Activity: The result should be an exact copy of only the lines from the one with "You are a computer-use" through the last line of the data below, with pictures omitted.

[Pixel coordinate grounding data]
◆ ◆ ◆ ◆ ◆ ◆ ◆

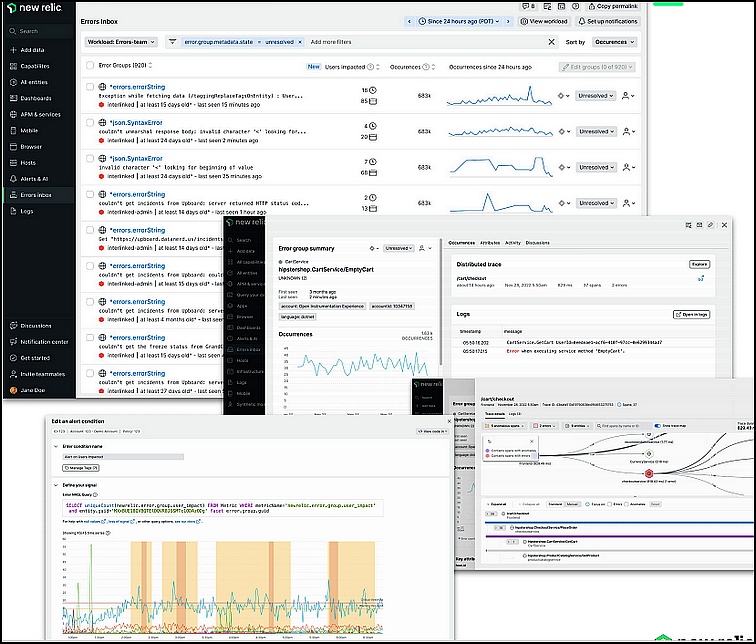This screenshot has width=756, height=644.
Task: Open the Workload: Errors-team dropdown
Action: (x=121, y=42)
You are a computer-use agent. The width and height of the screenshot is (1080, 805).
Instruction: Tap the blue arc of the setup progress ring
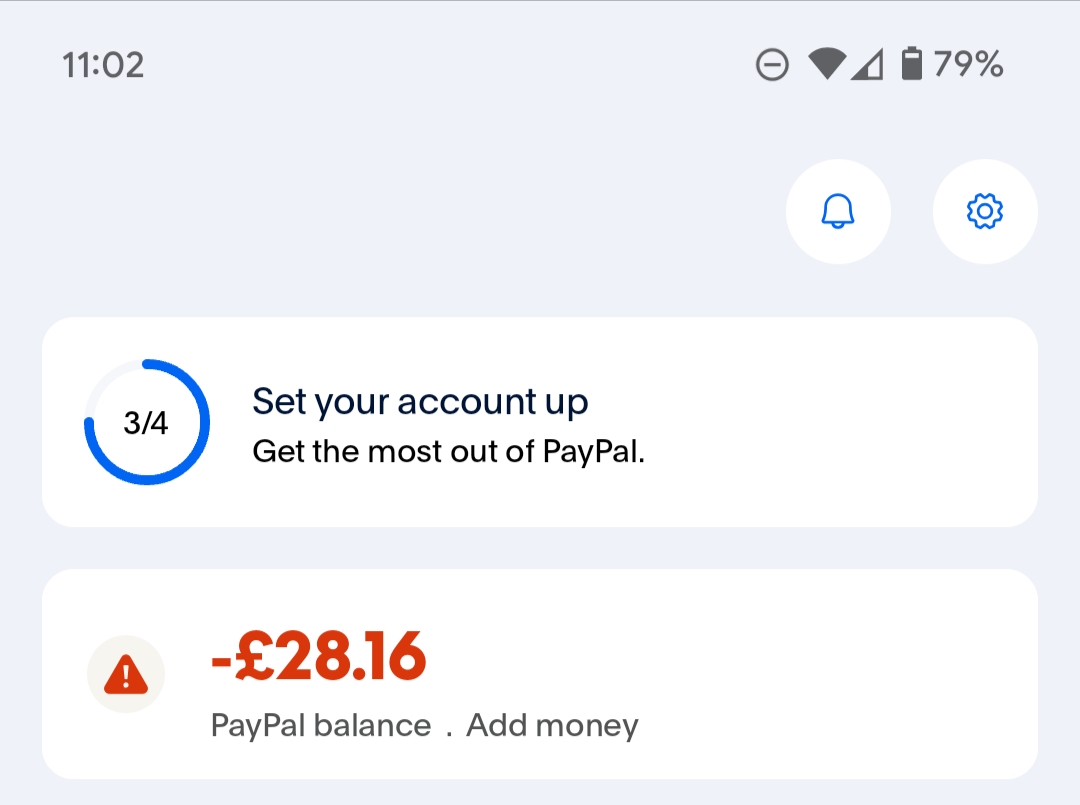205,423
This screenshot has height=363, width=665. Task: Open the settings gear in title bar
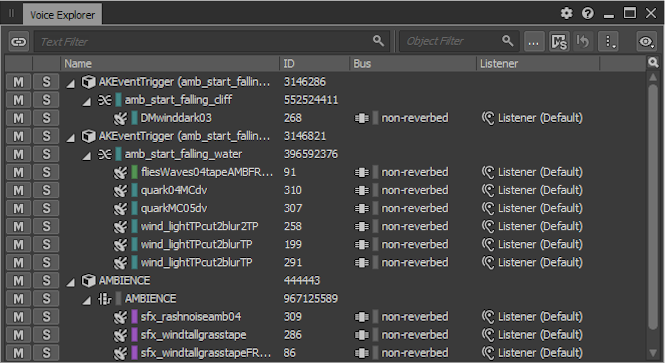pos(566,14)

◆ ◆ ◆ ◆ ◆ ◆ ◆

Problem solution:
You are a computer-use agent. The width and height of the screenshot is (1080, 805).
Instruction: Tap the blue arc of the setup progress ring
205,423
This screenshot has height=363, width=665. Task: Open the settings gear in title bar
pos(566,14)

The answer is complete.